Autosomal dominant hyper-IgE syndrome (AD-HIES) is typically caused by dominant-negative mutations in STAT3. The patients suffer from cold staphylococcal lesions and mucocutaneous candidiasis, an allergic triad (elevated serum IgE, eosinophilia, and eczema) and extra-hematopoietic manifestations, mostly affecting the skeleton.

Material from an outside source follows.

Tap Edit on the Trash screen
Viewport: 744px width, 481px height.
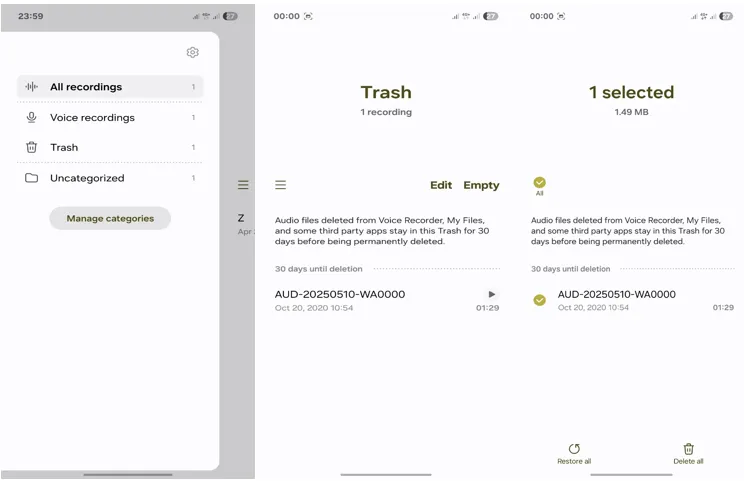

We studied 7 patients from 3 unrelated kindred with AD-HIES
We found two heterozygous mutations in IL6ST (I719fs and T761fs), one of which (I719fs) is shared by two unrelated kindreds including one in which it occurred de novo. The two mutant alleles encode truncated GP130 proteins that retain the transmembrane domain, but lack both the recycling motif and all four STAT3-recruiting tyrosine residues. Upon overexpression, the two mutant proteins are loss-of-function for cellular responses to IL-6, IL-11, LIF, and OSM, and hypomorphic for IL-27. They also accumulate at the cell surface and exert a potent dominant-negative effect for cellular responses to IL-6, IL-11, IL-27, LIF and OSM. The patients’ PBMCs and fibroblasts respond poorly to IL-6, IL-11, and IL-27. Like STAT3-mutated patients, IL6ST-mutated patients have infectious and allergic phenotypes seen in complete IL-6R deficiency, and skeletal anomalies seen in complete IL-11R deficiency.
Dominant-negative STAT3 and IL6ST mutations underlie clinical phenocopies by impairing IL-6 and IL-11 responsive pathways.